68:11 South. Tonight we are probably at the southernmost point of our journey. We are also closer to the mainland than we have yet been, separated from much of it by a vast ice shelf. We came in on a rough choppy sea with gusts up to 49 knots (strong gale force). It feels somewhat desolate and very remote here. And of course it is wonderfully remote. We haven't seen another vessel or person in six days. As far as we know there are no yachts and no cruise ships this far south.

The base outside, now abandoned and suffering the ravages of the weather, was occupied in the fifties by the British in one part and Americans (for a year) nearby. The buildings seem to be semi-prefab, cable-stayed and timber-clad, finished with tar paper and canvas, the later all but ripped off completely by the wind. We go inside, where a lot of the stuff is left: tools, beds, chairs, stoves, food tins, books.

It's interesting that in all this time we have not set foot on the peninsula proper. This is because its mountains and glaciers come straight down to the sea and there is no shelter. We have anchored in low island groups, which break the sea swell and the winds from several sides. Time ashore has therefore been on small rock-strewn islands, invariably occupied by makeshift base buildings, usually now deserted, as this one is.

The topography here also dictates that anchorages are rare, often a day's sail apart, so mariners call in at much the same spots.

Sailing these seas requires an inordinate amount of clothes change. On and off with storm weather gear, rearranging layers to accommodate changes in temperature, wind speed, level of activity, and precipitation. Canadians will know the syndrome: it's like herding six year olds in and out in winter. We always dress in layers: always in long johns because the temperatures in the cabins are mostly around 65 F and have been known to reach 47 F when the hatch door needs to be open for communication inside and out during tricky maneuvers. Sheila set the indoor layer record today: six above the waist and three on the legs. Outside it was seven layers. However, with activity, the layers soon come off.

Today was fresh water shower day. We are all fresh and clean. Everyday dish washing is done with masses of cold sea water (heated on top of the heater) with a little fresh to finish the glasses and knives that would otherwise rust, but every four days the fresh water comes on hot and much appreciated.
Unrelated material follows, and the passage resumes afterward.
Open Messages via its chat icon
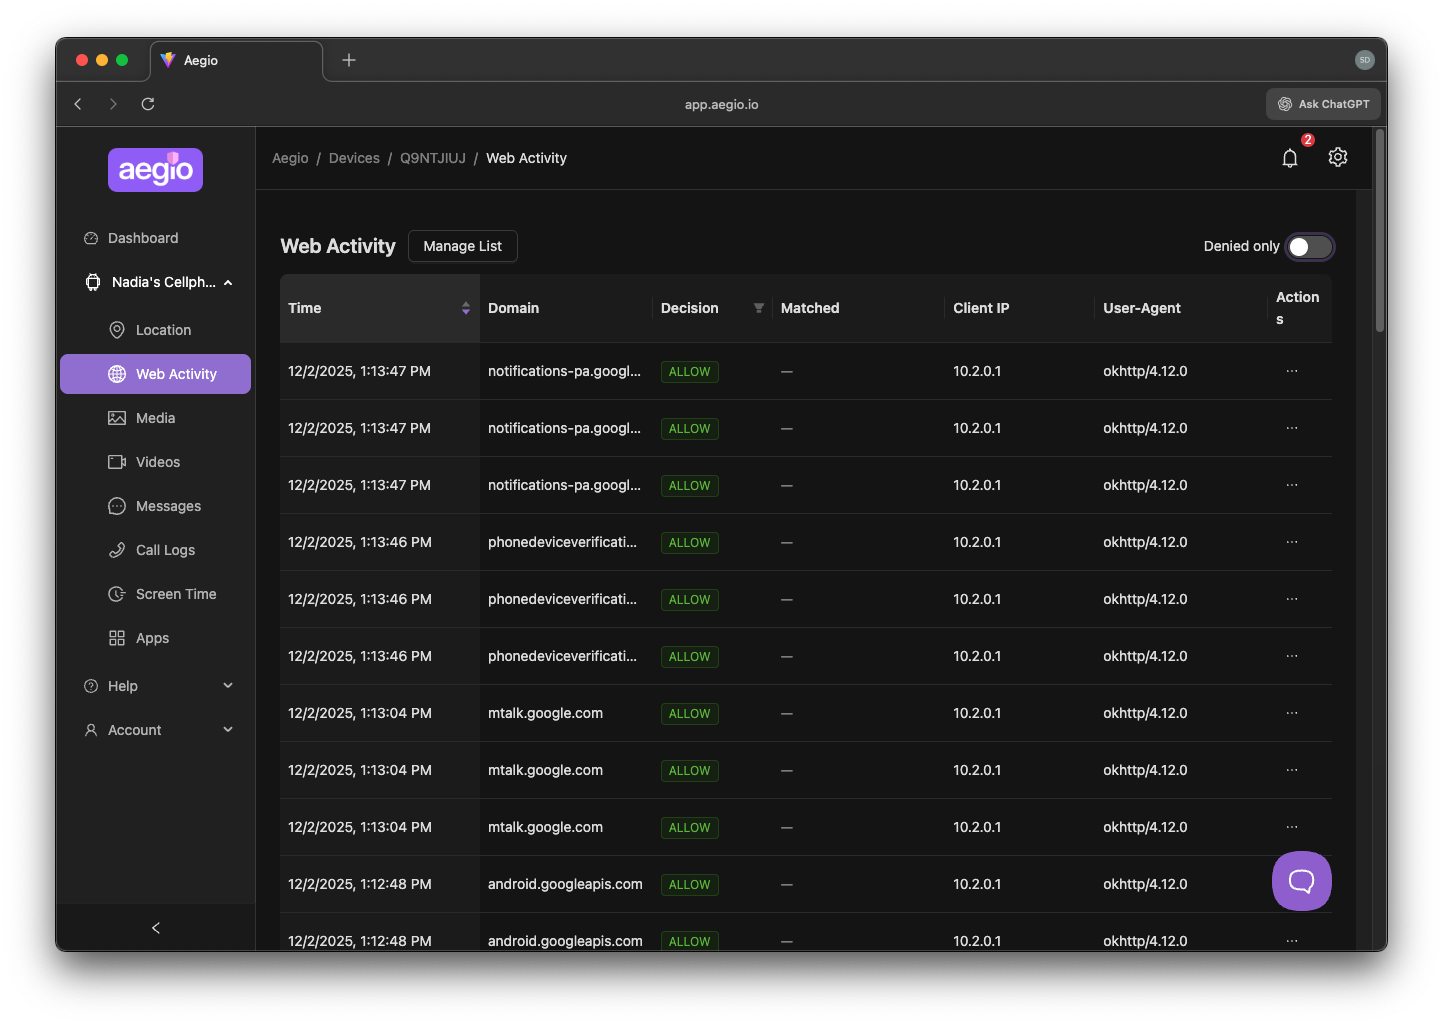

This evening's five day forecast (GRIB files) lead us to decide to go no farther south. North and northwest winds are expected during the next few days. It would be easy to go south with them, but that would only add to the expected difficulty of getting back to the northern end of Marguerite Bay and back north through the Gullet. Our objective was to visit Marguerite Bay. We have been exceptionally fortunate with the weather since leaving Ushuaia. Rather than push our luck, now is the time to turn north. (posted by guests Roger and Tony)

For more about Seal see http://www.expeditionsail.com.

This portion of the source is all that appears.